Why did David Hasselhoff change his name to The Hoff?
It was less hassle.
If you meet a baby named “Doris”, it’s not polite to offer her a cigarette.
Killer: come out come out wherever you are
Me: *hiding*
Killer: omg what a cute puppy!
Me: *jumps out* i wanna see the pup…oh man
Amazed that my wife didn’t tell me that today our 8YO had a school field trip, for which both of us got multiple email reminders
my favorite posts on fb are the people who apologize for not having be on in a while and nobody cares that they’re back
TSA agent: I’m sorry we don’t allow liquids over 3.4 ounces
me: ok I’ll finish it here [drenches myself with Axe deodorant]

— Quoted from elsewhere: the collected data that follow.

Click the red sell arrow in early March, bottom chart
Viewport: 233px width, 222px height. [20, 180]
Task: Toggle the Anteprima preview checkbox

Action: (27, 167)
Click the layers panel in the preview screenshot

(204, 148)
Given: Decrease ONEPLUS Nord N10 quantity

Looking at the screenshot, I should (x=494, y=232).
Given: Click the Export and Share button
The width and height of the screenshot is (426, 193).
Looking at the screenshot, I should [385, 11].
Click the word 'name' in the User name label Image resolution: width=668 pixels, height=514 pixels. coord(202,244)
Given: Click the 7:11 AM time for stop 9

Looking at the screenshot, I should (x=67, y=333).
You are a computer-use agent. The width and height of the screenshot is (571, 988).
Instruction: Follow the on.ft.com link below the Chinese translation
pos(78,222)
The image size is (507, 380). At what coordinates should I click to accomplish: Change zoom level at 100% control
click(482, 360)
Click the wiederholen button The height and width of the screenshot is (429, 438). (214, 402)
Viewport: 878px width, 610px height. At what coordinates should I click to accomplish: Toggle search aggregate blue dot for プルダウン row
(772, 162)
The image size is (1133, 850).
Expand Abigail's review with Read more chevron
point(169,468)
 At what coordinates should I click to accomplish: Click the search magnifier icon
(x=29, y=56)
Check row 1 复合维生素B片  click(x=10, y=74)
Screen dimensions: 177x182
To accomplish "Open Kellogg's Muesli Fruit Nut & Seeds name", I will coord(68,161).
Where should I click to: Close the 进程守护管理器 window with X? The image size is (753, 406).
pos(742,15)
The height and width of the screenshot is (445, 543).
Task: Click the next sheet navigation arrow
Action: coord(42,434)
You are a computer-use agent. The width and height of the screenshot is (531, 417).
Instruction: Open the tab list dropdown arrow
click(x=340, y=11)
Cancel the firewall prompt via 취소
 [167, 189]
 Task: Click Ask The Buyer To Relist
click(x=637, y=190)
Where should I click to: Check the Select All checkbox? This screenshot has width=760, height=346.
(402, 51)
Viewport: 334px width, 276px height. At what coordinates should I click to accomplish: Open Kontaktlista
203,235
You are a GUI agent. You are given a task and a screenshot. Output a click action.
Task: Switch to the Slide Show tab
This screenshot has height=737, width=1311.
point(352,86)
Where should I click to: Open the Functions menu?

COWORKER: how old is our boss?
ME: cut him in half & count the rings
CW: doesn’t that only work on trees?
ME: *over chainsaw noises* HE’S 38
When I go to the movies alone, I take a clipboard so everyone thinks I’m a professional movie reviewer and not an awkward friendless loner.
me: iced latte please
barista: what type of milk?
me: spaghetti
Hey Billy Joel it’s called a pianist.
“Eat me,” said the noun
“Say what?” said the verb.
“Eat me,” repeated the noun, word for word.
“Uhh…okay.” Verbatim.
ME: I made you some coffee! It’s even double filtered… fancy right?
WIFE:
ME:
WIFE: couldn’t separate the coffee filters could you?